(Records from a data collection)
────
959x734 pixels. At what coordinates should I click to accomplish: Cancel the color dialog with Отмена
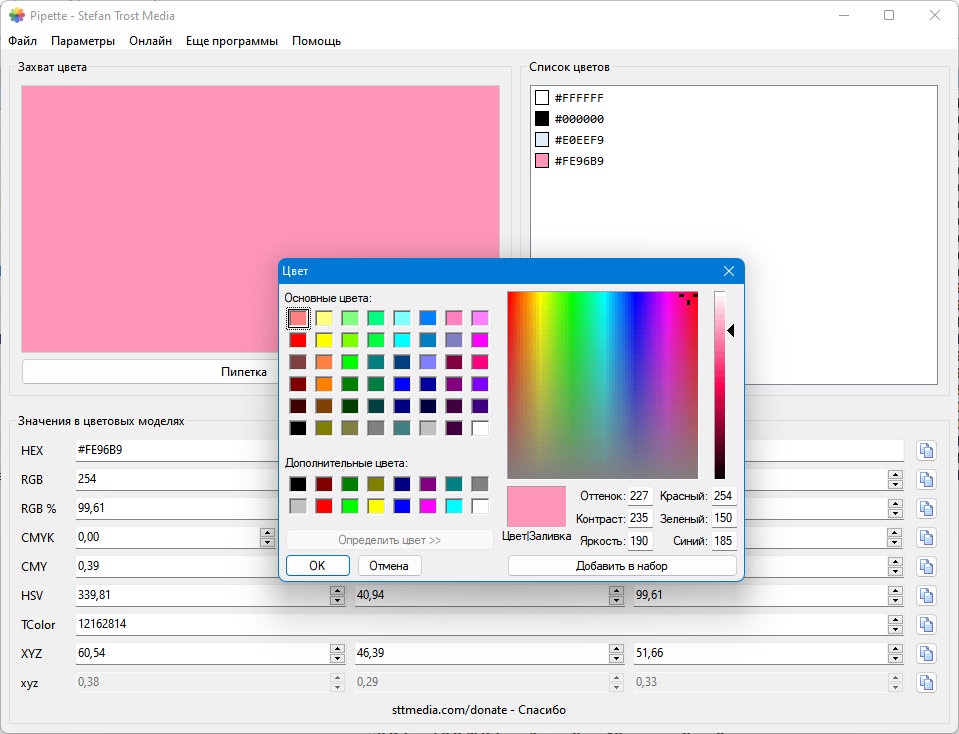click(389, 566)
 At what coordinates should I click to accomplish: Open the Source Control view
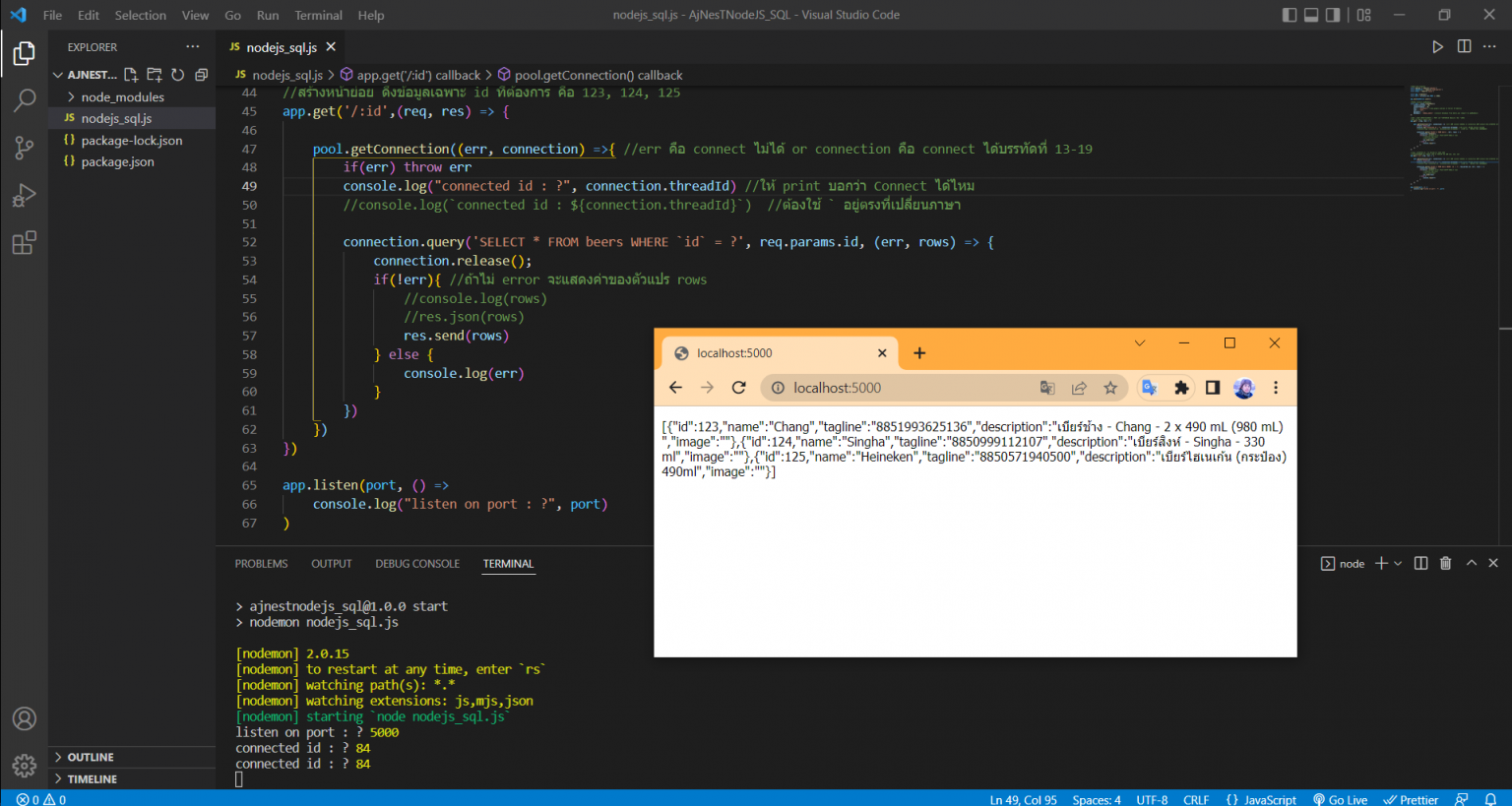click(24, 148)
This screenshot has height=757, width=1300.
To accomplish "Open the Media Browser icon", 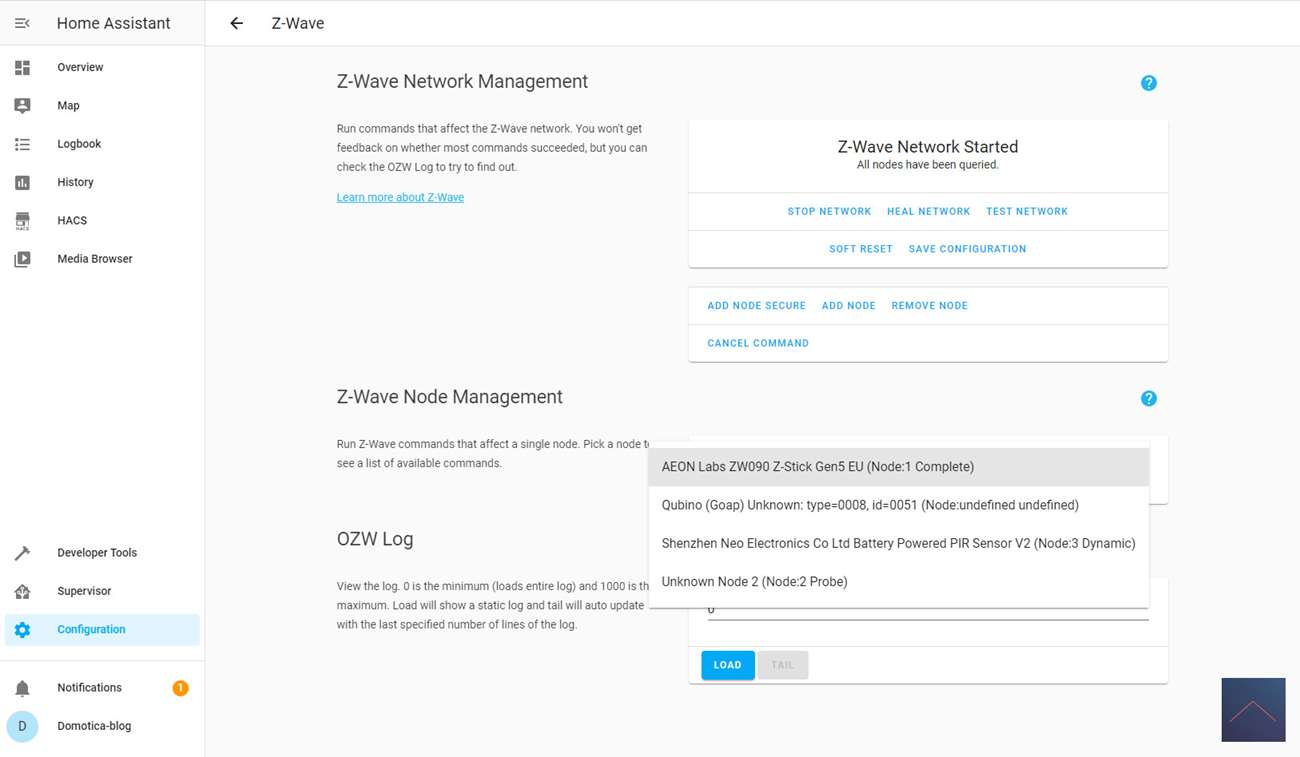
────
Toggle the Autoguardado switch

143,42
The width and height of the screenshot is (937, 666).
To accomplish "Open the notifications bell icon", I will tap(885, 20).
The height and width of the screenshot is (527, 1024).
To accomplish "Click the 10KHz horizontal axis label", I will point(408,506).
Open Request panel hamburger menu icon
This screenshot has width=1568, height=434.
────
Retype the records above, but only those lines that fall between the line containing "The width and" and the line containing "This screenshot has width=1568, height=434.", with both of those lines included, exactly as written.

The width and height of the screenshot is (937, 666).
To accomplish "Open the notifications bell icon", I will tap(885, 20).
The height and width of the screenshot is (527, 1024).
To accomplish "Click the 10KHz horizontal axis label", I will point(408,506).
Open Request panel hamburger menu icon
This screenshot has width=1568, height=434.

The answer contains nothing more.